As for DVD sales cutting into the box office, Lichtman points out that 2004 was a good year for the theatre industry and a record year for DVDs. “So there's no correlation between DVD sales doing well and the box office doing poorly,” he says. The marketing consultant adds that while this year's box-office grosses are down, at the same time DVD growth rates have slowed significantly.
If the movie theatre industry isn't actually in decline, Cineplex could conceivably grow. One of the ways Jacob plans to pull this off is with the company's digital pre-show, an advertising product with full-motion visual and audio capabilities, launched in 21 Toronto area theatres in April. A 20-minute segment shown before the lights go down in the theatre, it mixes ads with advertiser-sponsored vignettes ranging from behind-the-scenes looks at upcoming films to trivia questions on actors, where the Hollywood stars themselves give the answers. The Famous Players acquisition plays to this strategy, since Cineplex can now roll out the service to 132 locations rather than just 86. “We recently did some exit interviews on the pre-show,” says Jacob, “and we got excellent feedback.”
Scott Stewart, a director at Toronto-based media buying company Genesis Media Inc., likes the idea that Cineplex's digital pre-show lets advertisers place their messages within the entertainment content.
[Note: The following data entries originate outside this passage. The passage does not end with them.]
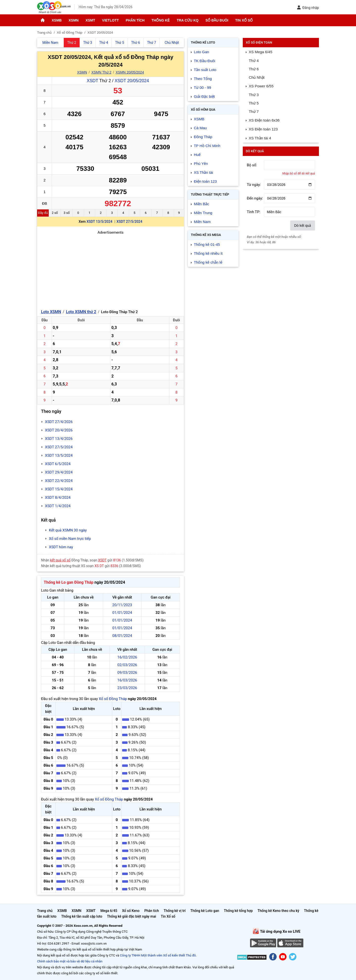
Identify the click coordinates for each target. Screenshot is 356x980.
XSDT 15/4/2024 (59, 489)
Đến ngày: (255, 198)
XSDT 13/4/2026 (59, 439)
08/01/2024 (122, 636)
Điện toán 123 (205, 181)
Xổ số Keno (131, 911)
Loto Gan (201, 52)
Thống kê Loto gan (205, 911)
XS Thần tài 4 (260, 138)
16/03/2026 (127, 680)
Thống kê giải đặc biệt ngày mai (131, 916)
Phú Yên (201, 163)
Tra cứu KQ (188, 20)
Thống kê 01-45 (207, 244)
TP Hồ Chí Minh (207, 145)
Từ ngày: (253, 185)
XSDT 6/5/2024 (57, 464)
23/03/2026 (127, 688)
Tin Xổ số (244, 20)
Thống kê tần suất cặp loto (82, 916)
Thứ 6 (254, 69)
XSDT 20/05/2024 (131, 81)
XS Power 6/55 (261, 86)
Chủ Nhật (256, 77)
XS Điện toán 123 (263, 129)
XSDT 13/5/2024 (99, 221)
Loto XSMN (51, 312)
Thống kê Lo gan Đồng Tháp (68, 582)
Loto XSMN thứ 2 (81, 312)
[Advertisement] (111, 270)
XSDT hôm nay (61, 547)
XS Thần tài (203, 172)
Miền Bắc (201, 204)
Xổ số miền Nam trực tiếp (70, 539)
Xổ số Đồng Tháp (113, 699)
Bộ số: (252, 165)
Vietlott (111, 20)
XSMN (73, 20)
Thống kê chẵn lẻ (208, 262)
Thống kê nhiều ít (208, 253)
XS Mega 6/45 (260, 52)
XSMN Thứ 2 (101, 72)
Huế (197, 154)
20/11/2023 (122, 605)
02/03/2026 (127, 665)
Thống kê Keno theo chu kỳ (278, 911)
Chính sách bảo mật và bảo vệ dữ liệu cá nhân (70, 961)
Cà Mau (200, 128)
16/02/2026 (127, 657)
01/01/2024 (122, 612)
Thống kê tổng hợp (238, 911)
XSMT (90, 20)
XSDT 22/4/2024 (59, 480)
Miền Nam (202, 221)
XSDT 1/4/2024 (57, 506)
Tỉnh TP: (253, 212)
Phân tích (135, 20)
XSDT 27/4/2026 (59, 422)
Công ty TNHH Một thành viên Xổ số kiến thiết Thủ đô (158, 955)
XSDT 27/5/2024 (129, 221)
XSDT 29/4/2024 (59, 472)
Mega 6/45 (109, 911)
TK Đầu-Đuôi (204, 60)
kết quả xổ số (60, 560)
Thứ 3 (254, 94)
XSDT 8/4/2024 (57, 498)
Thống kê (161, 20)
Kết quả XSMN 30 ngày (68, 530)
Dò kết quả (302, 226)
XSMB (57, 20)
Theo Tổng (203, 78)
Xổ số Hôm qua (203, 110)
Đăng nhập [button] (308, 7)
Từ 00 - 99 (203, 88)
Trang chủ (45, 911)
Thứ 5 (254, 103)
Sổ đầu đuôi (217, 20)
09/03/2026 (127, 673)
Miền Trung (203, 213)
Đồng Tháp (203, 137)
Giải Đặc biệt (204, 96)
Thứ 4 (254, 60)
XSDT (92, 81)
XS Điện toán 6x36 (264, 120)
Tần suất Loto (205, 70)
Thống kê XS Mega (206, 235)
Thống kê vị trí (175, 911)
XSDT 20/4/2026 (59, 430)
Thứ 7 (254, 111)
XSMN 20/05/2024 (130, 72)
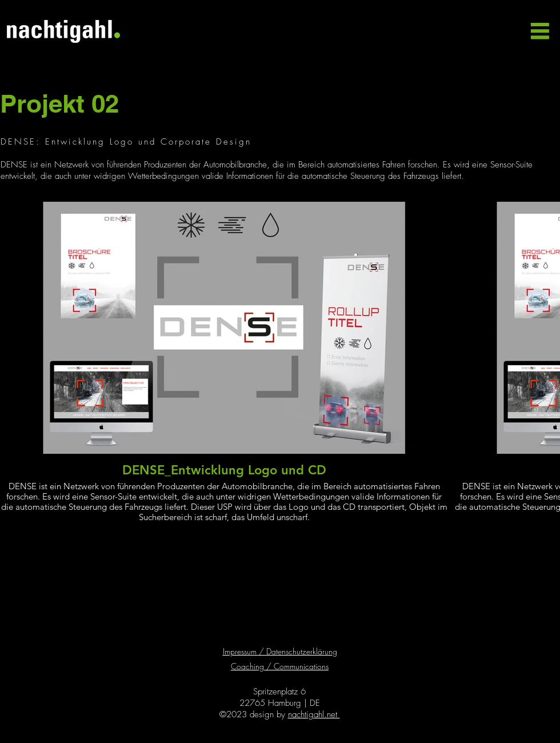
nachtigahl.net (314, 714)
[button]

That helps to hold the audience's interest, he says. Unlike other types of media, Stewart adds, people watching theatre advertising can't flip to another channel, tune to a different station or turn the page. On whether moviegoers are becoming irritated by ads, he says, “I don't think they are. I think they accept it.”
Westwind Partners' Ben Mogil sees huge potential for Cineplex's digital pre-show. He points out that Cineplex acts as the advertising sales agent for Landmark Cinemas, AMC and Empire Theatres. So with the addition of the Famous Players theatre chain, Cineplex, the analyst estimates, will one day be able to deliver around 85% of the box-office audience to advertisers. He estimates cinema advertising accounts for only 0.5% of total advertising spending in Canada, while in Europe that figure is around 3%. “We don't think it's going to 3%,” he explains, “but we don't see why it can't go to 1% over time.”
All told, Jacob looks more like a hero than a fool. And observers predicting a slow death to the movie theatre industry just might see an unexpected twist.